Korean J Obstet Gynecol.
1999 Nov;42(11):2480-2485.
A Prospective Study of Comparison of Misoprostol and Dinoprostone for Cervical Ripening and Labor Induction
Abstract
OBJECTIVE
To compare the safety and efficacy of intravaginal misoprostol versus intracervical dinoprostone (prostaglandin E2 gel) for cervical ripening and labor induction.
METHODS
60 patients with indication for labor induction and unfavorable cervices were randomly assigned to receive either intravaginal misoprostol or intracervical dinoprostone. 50 microgram tablets of misoprostol were placed in the posterior vaginal fornix every 4 hours for a maximum of 3 doses or dinoprostone 0.5mg was placed into the endocervix every 6 hours for a maximum of 2doses.

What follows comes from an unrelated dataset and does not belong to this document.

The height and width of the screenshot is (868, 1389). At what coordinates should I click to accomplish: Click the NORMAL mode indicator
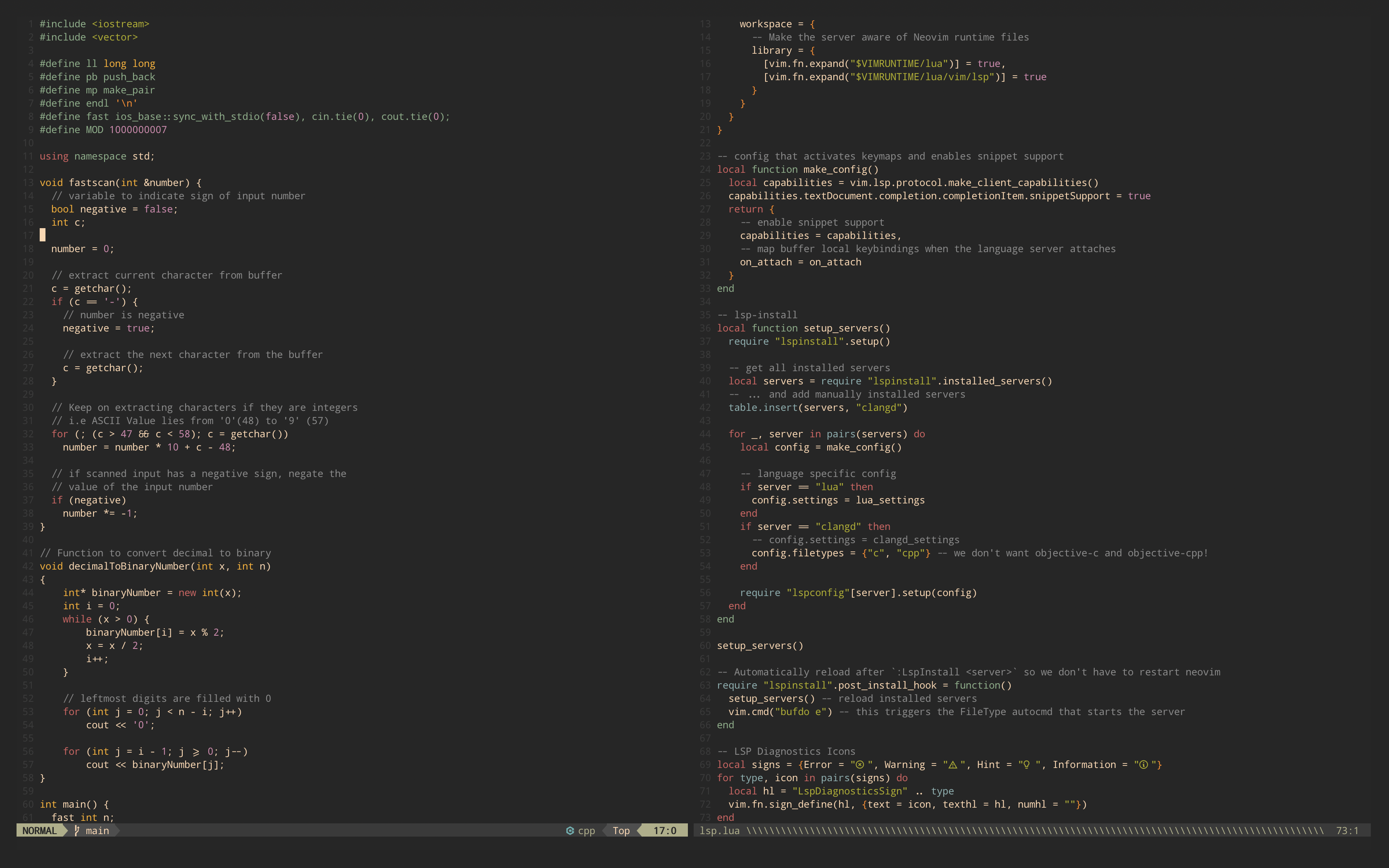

No more medication was given after either spontaneous rupture of membranes or beginning of active labor.
RESULTS
Among 60 patients enrolled, 30 received misoprostol and 30 received dinoprostone. The average interval from start of induction to active labor was shorter in misoprostol group (6.5+/-3.2 hours) than in the dinoprostone group (10.7+/-7.3 hours) (p<0.05). Oxytocin augmentation of labor occurred more often in the dinoprostone group (36.7%) than in the misoprostol group (10.0%) (p<0.05). There was a higher prevalence of fetal distress (23.3% versus 3.3%) and tachysystole (16.6% versus 6.6%) in the misorprostol group than in the dinoprostone group(p<0.05).
CONCLUSIONS
Vaginally administered misoprostol is an effective agent for cervical ripening and induction of labor. Furthermore, the cost of misoprostol ( 360/200microgram) is much less than that of dinoprostone ( 42,000/0.5mg). Cost benefits from administration of misoprostol are evident, especially in clinics under system of diagnosis-related group (DRG) : however when given at this dosage, it is associated with a higher prevalence of fetal distress and tachysystole than dinoprostone. Further studies to compare the safety of misoprostole to that of dinoprostone and to delineate an optimal dosing regimen for misoprostol are needed.